An increasing number of ion channel toxins and related polypeptides have been found to adopt a common structural motif designated the inhibitor cystine knot motif (Pallaghy P. K., Nielsen, K. J., Craik, D. J., Norton, R. S. (1994) A common structural motif incorporating a cystine knot and triple-stranded beta-sheet in toxic and inhibitory polypeptides. Protein Science 3, 1833-1839). These globular, disulfide-stabilized molecules come from phylogenetically diverse sources, including spiders, cone shells, plants and fungi, and have various functions, although many target voltage-gated ion-channels. The common motif consists of a cystine knot and a triple-stranded, anti-parallel beta-sheet.
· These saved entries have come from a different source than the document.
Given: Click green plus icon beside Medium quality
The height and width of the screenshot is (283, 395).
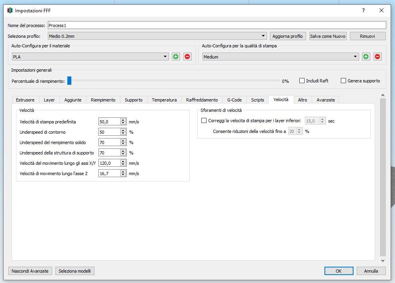Looking at the screenshot, I should tap(366, 57).
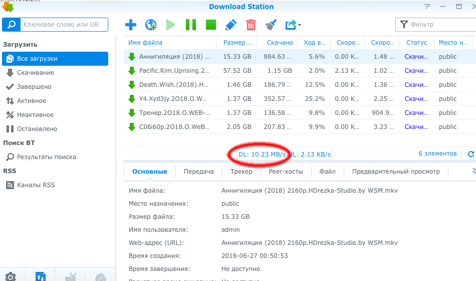Click the blue plus add download icon
The image size is (476, 281).
pos(131,25)
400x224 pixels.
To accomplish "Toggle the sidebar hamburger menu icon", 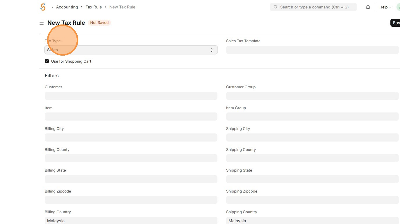I will [42, 23].
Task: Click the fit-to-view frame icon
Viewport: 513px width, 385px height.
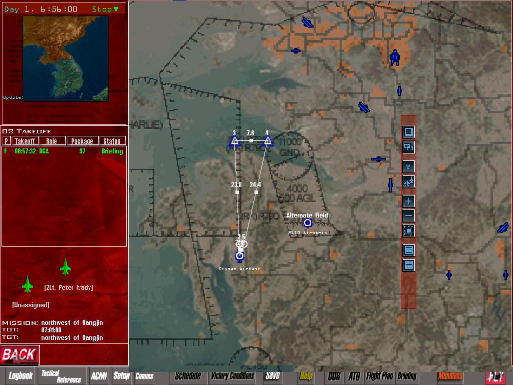Action: tap(409, 231)
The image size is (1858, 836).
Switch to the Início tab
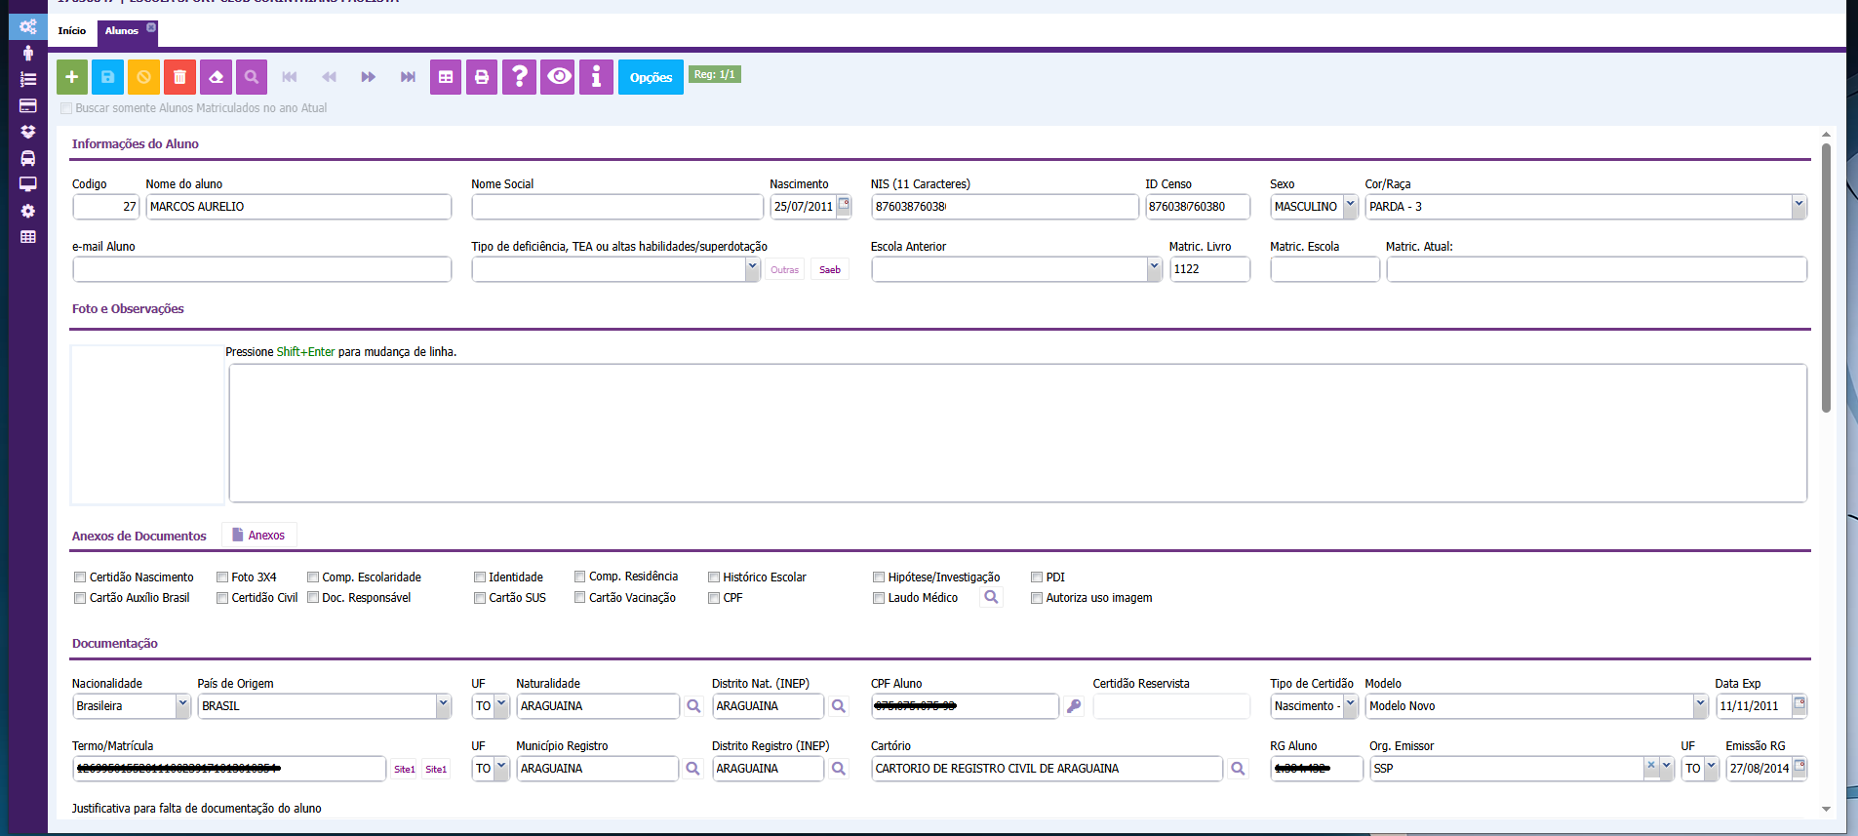(72, 31)
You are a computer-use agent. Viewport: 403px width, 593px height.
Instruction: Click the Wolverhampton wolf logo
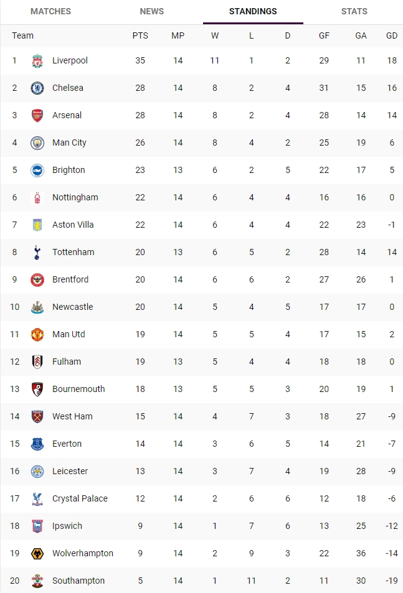click(x=37, y=553)
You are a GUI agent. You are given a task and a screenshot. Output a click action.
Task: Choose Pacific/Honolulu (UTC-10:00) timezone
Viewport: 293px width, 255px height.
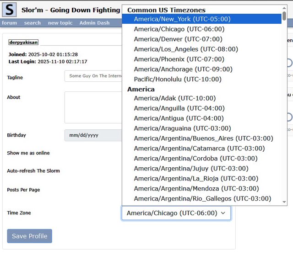pyautogui.click(x=178, y=79)
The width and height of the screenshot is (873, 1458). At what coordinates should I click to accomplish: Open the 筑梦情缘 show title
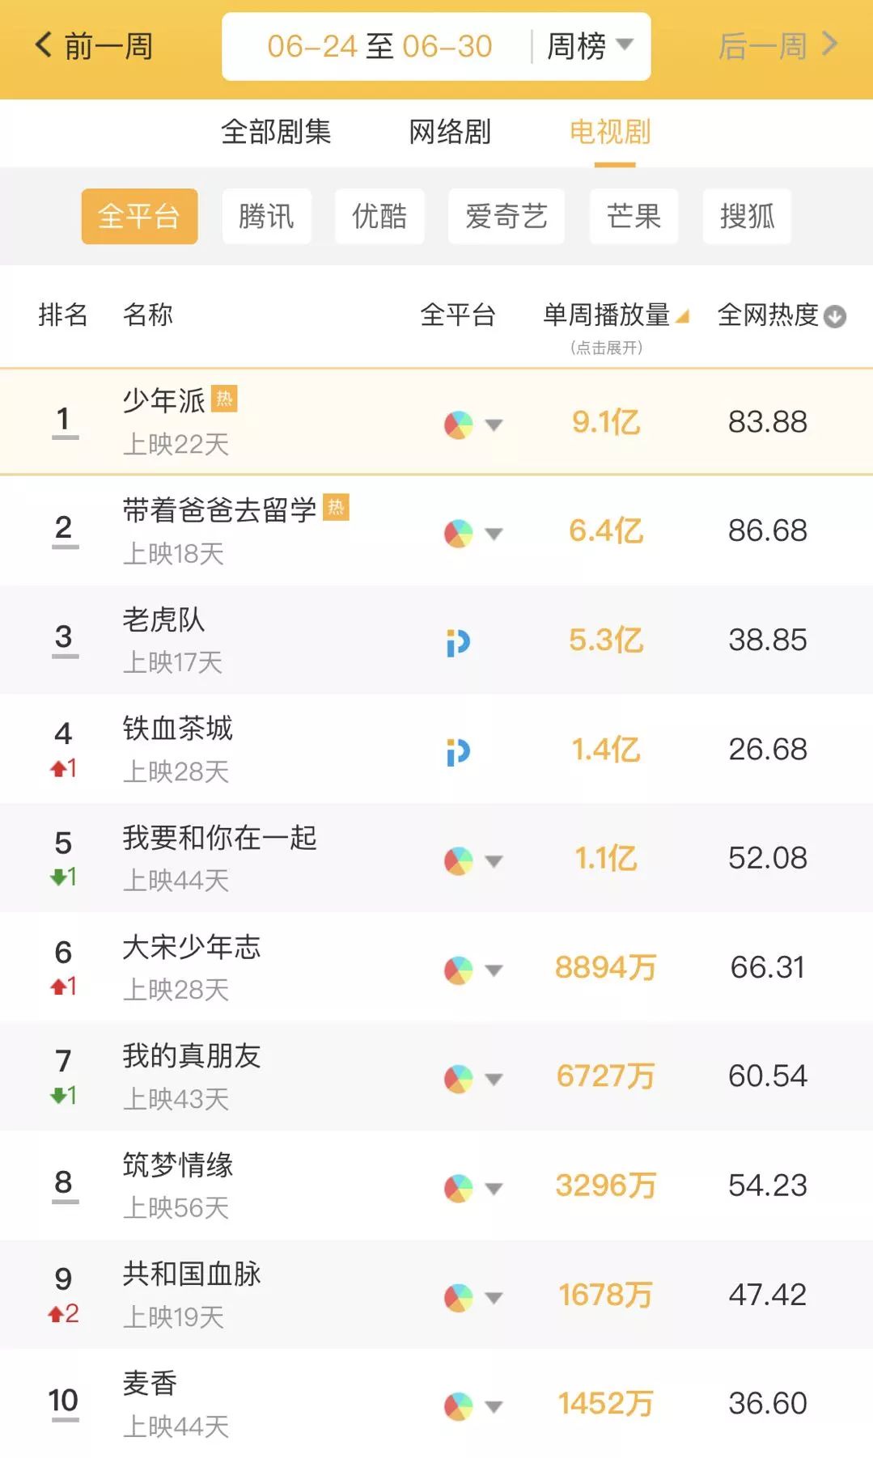tap(178, 1165)
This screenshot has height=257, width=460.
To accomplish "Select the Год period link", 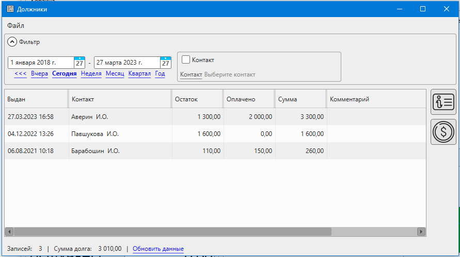I will coord(160,73).
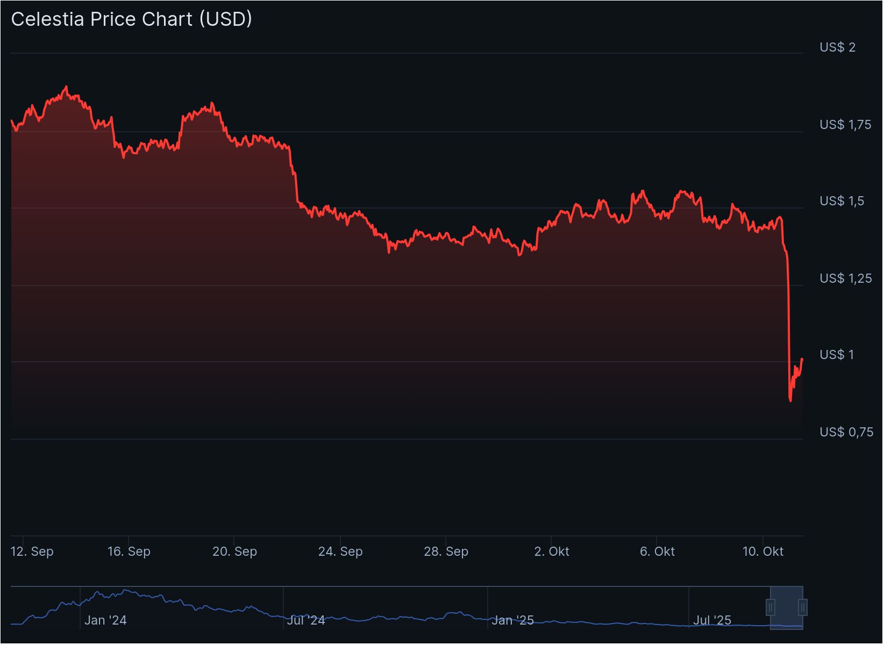Select the 2. Okt date label
This screenshot has height=645, width=884.
coord(552,551)
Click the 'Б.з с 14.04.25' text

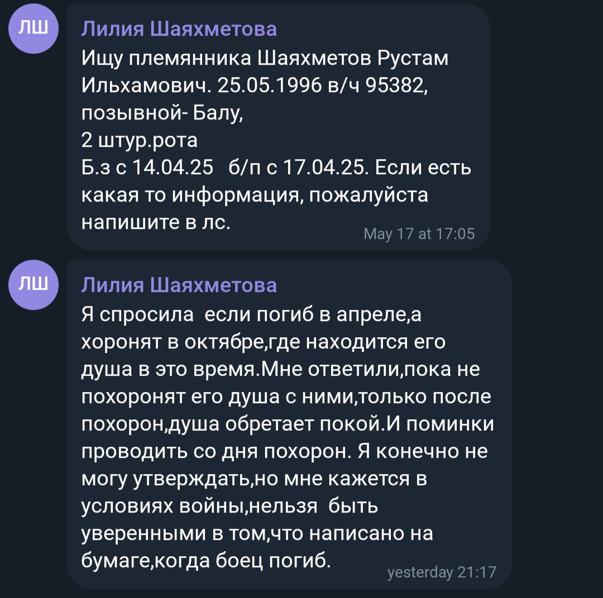149,167
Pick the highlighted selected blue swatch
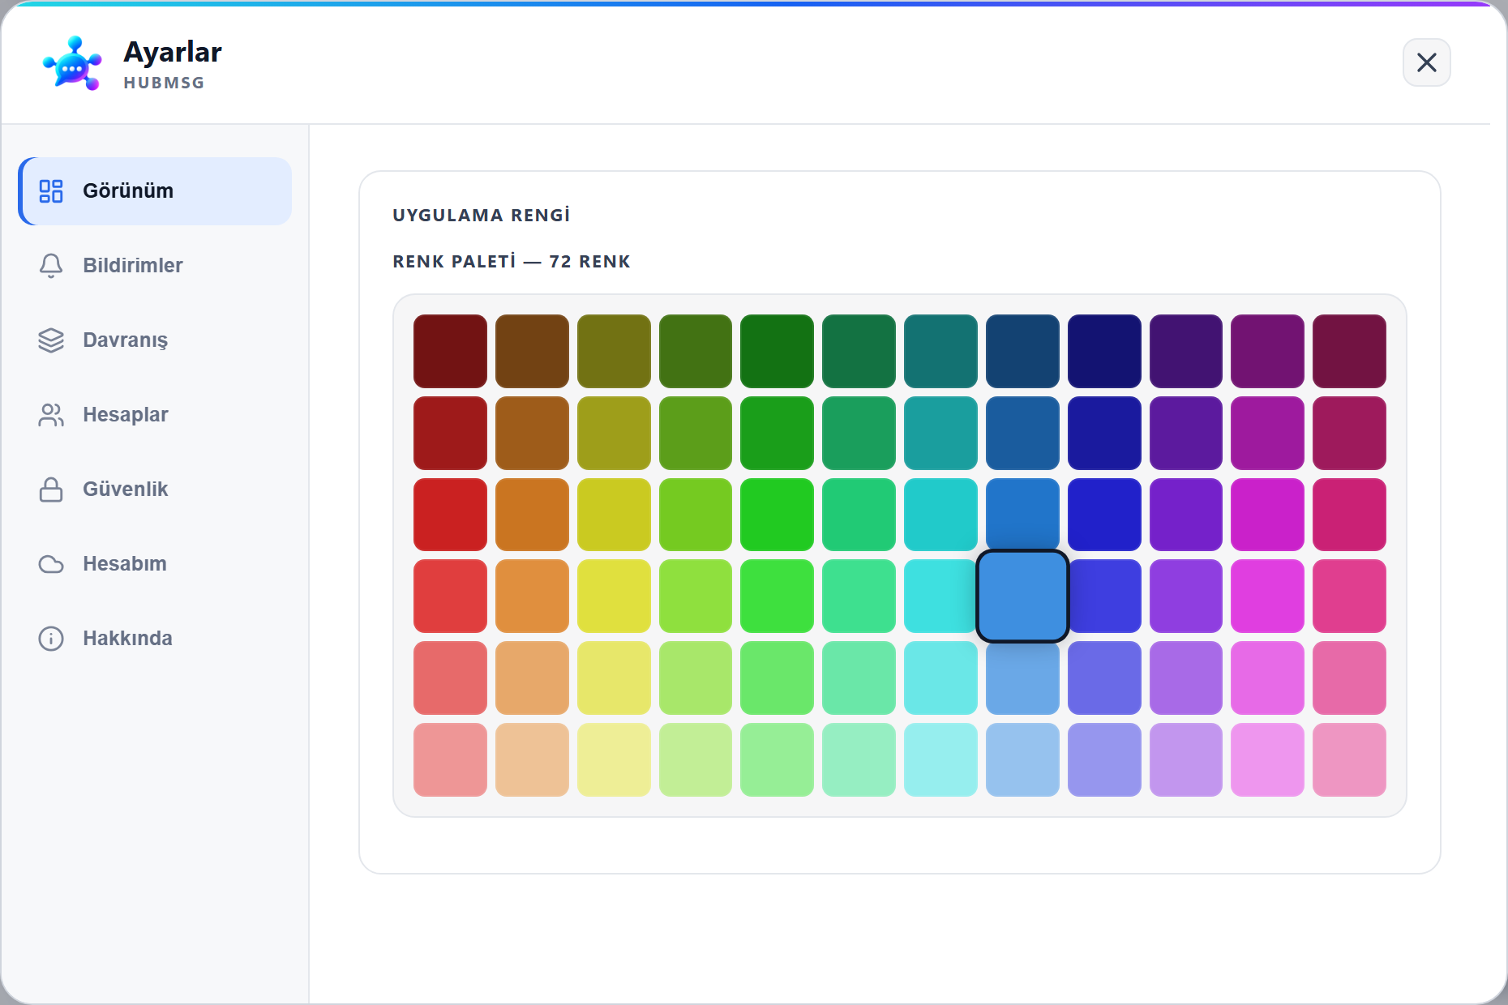This screenshot has height=1005, width=1508. click(1022, 597)
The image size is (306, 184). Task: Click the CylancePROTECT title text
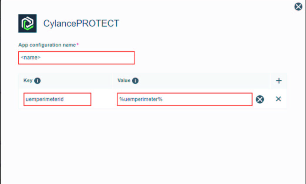(81, 24)
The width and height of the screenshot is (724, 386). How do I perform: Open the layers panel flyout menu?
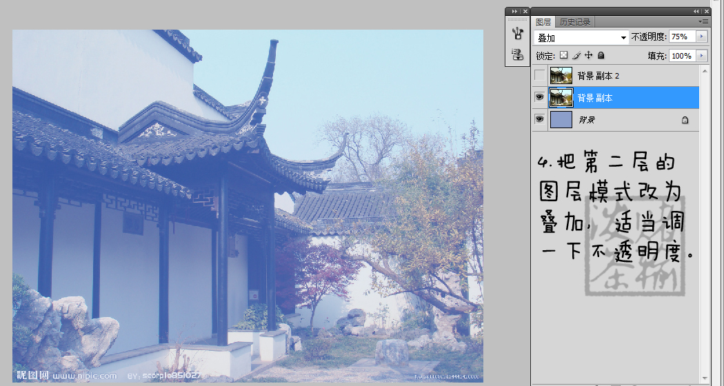click(703, 22)
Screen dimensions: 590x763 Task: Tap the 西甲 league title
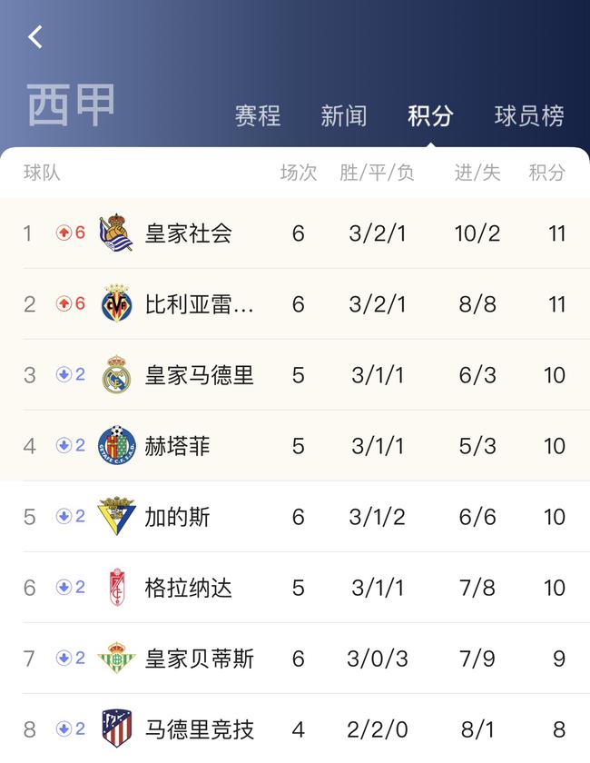(71, 104)
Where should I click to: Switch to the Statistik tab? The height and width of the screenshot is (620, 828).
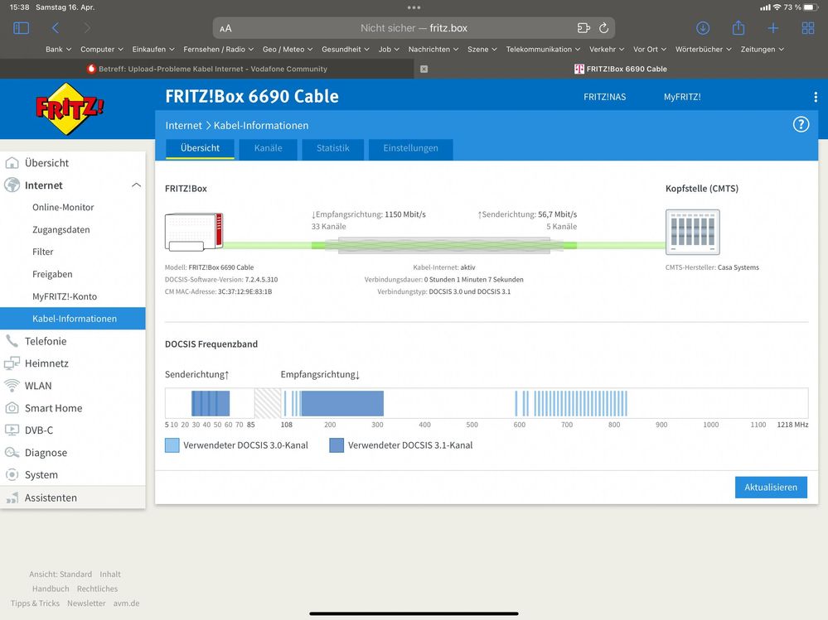pos(332,149)
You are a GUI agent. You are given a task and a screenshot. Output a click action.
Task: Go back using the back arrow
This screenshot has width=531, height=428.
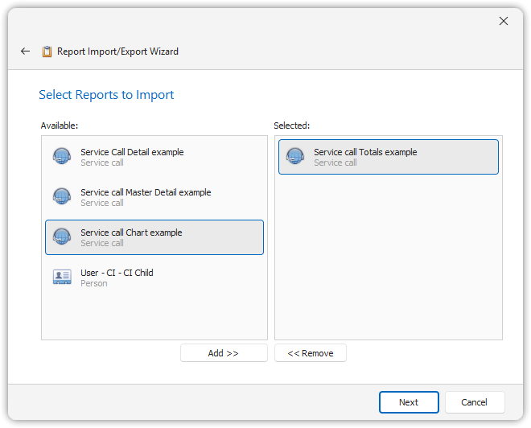click(25, 51)
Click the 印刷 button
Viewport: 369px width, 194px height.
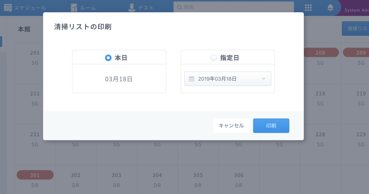tap(271, 126)
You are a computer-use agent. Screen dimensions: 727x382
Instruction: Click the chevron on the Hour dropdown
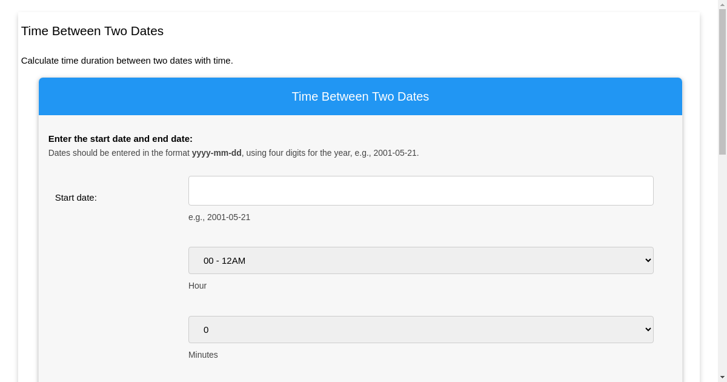[x=646, y=260]
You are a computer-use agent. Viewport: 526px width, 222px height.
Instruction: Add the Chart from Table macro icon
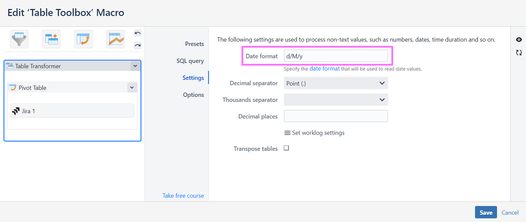point(115,39)
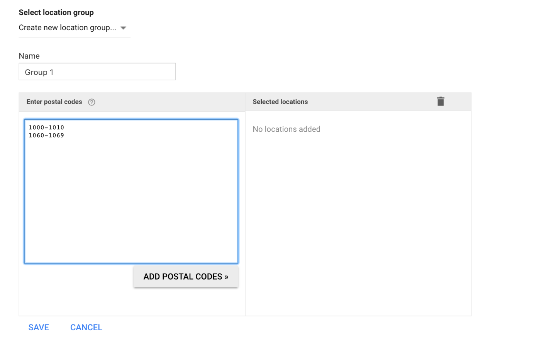Click the 'Group 1' text in Name box
539x343 pixels.
tap(39, 72)
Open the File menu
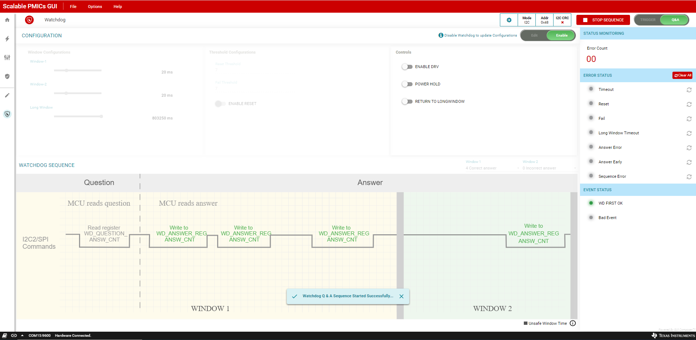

Examples of ion-channel toxins known to adopt this structure are the omega-conotoxins and omega-agatoxins, and, more recently, robustoxin, versutoxin and protein 5 from spiders, as well as kappa-conotoxin PVIIA and conotoxin GS from cone shells. The variations on the motif structure exemplified by these structures are described here. We also consider the sequences of several polypeptides that might adopt this fold, including SNX-325 from a spider, delta-conotoxin PVIA and the muO-conotoxins from cone shells, and various plant and fungal polypeptides. The interesting case of the two- and three-disulfide bridged binding domains of the cellobiohydrolases from the fungus Trichoderma reesei is also discussed. The compact and robust nature of this motif makes it an excellent scaffold for the design and engineering of novel polypeptides with enhanced activity against existing targets, or with activity against novel targets.